Ela conta que no início da pandemia, nas duas primeiras semanas, o comportamento foi normal. “Inicialmente, foi bem tranquilo, mas a situação foi ficando complicada. Agora, com esse lockdown, novamente as terapias foram suspensas e, para completar, fui obrigada a ir a São Carlos para comprar as coisas que ele gosta de comer, já que nos deliveries dos mercados daqui eu não consigo comprar devido ao prazo de entrega”, acrescenta.

Cinthia com o filho Dawid, de 5 anos

Como ela, outras mães enfrentam o mesmo problema na pandemia, que se agravou ainda mais no confinamento total, já que muitas crianças autistas têm necessidades especiais e restrições alimentares. 

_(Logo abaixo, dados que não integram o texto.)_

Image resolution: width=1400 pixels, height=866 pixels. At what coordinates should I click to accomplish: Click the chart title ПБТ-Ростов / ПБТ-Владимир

Alana Cristina Gomes Montezino, agente educacional da Prefeitura de Araraquara e estudante de pedagogia, também tem uma criança com TEA. Ela conta que os autistas possuem necessidades especiais, muitas vezes com restrição de alimentos. “Como mãe, isso me preocupa, porque essas crianças neuroatípicas já não consomem vitaminas suficiente no dia a dia e não podem deixar de consumir os poucos alimentos que aceitam”, complementa. 

AMPARA

Presidente da Associação de Pais e Amigos dos Autistas de Araraquara (Ampara), Karina Maia se identifica com todas as dificuldades pontuadas pelas outras mães. “É muito difícil, com toda certeza. Pelas particularidades dos nossos filhos, tem sido muito complicado. Desde a mudança de rotina com a falta das terapias e escolas. O isolamento tem trazido, em alguns casos, mudanças bruscas de comportamento”, salienta.

A Ampara presta assistência não só em Araraquara, mas também nas cidades vizinhas. “Hoje temos aproximadamente 300 famílias, a maioria em vulnerabilidade, cerca de 70%.”

DEIXADOS DE LADO

Karina pondera que não apenas os autistas e suas famílias foram deixados de lado pelo poder público durante a pandemia. “Portadores de outras deficiências nesse período também foram esquecidos. Na educação, saúde e assistência social…”, lamenta.

“Não ouvimos falar sobre eles em nenhum diálogo. Volta às aulas, por exemplo, quiçá teve um programa pra eles durante esse período todo de estudo em casa. Na saúde, autista sem terapia há meses é regresso, tempo se perdendo. E a assistência social? Existem famílias que só o pai ou a mãe trabalha devido a  severidade do autismo do filho, e a maioria não tem com quem deixar e muitos não conseguem seus benefícios e a renda fica ainda mais curta”, explica Karina.

Para ela, ainda falta informação da sociedade para que as pessoas entendam as particularidades dos nossos meninos e meninas. “No início da pandemia até agora, para nós, foi muito difícil, a começar pelo uso das máscaras. Autistas não conseguem fazer o uso e tive mães colocadas pra fora de estabelecimentos ou impedidas de entrar porque o gerente do mercado não acreditava que a criança era autista, pois o autismo não possui característica física. Teve supermercado que pedia para mãe deixar a criança de 5 anos sozinha na porta, um absurdo”, relata.

RESTRIÇÕES

Sobre a questão da alimentação, ela explica que a dificuldade em pedir delivery é enorme porque existem autistas seletivos, que só comem alimento x ou y e não vai compreender porque não chegou ou porque aquele dia não tem. “Ele simplesmente não vai comer e terá crises por isso. A maioria deles não sabe o que estamos vivendo, não têm consciência sobre pandemia, vírus, uns mais, outros menos, mas a maioria não tem qualquer noção”, esclarece a presidente da Ampara.

APOIO

“Gostaríamos que a sociedade, de uma forma geral, os nossos representantes, o governo, a educação, saúde e assistência, pudessem olhar com mais afinco aos nossos autistas e suas famílias, principalmente agora, como também para as demais famílias de pessoas com deficiência”, sugere Karina. 

A Ampara tem procurado dar toda assistência às famílias de autistas, com apoio do grupo de pais, sempre se unindo para ajudar quem precisa. “Nossa luta tem sido para auxiliar no que podemos”, conclui.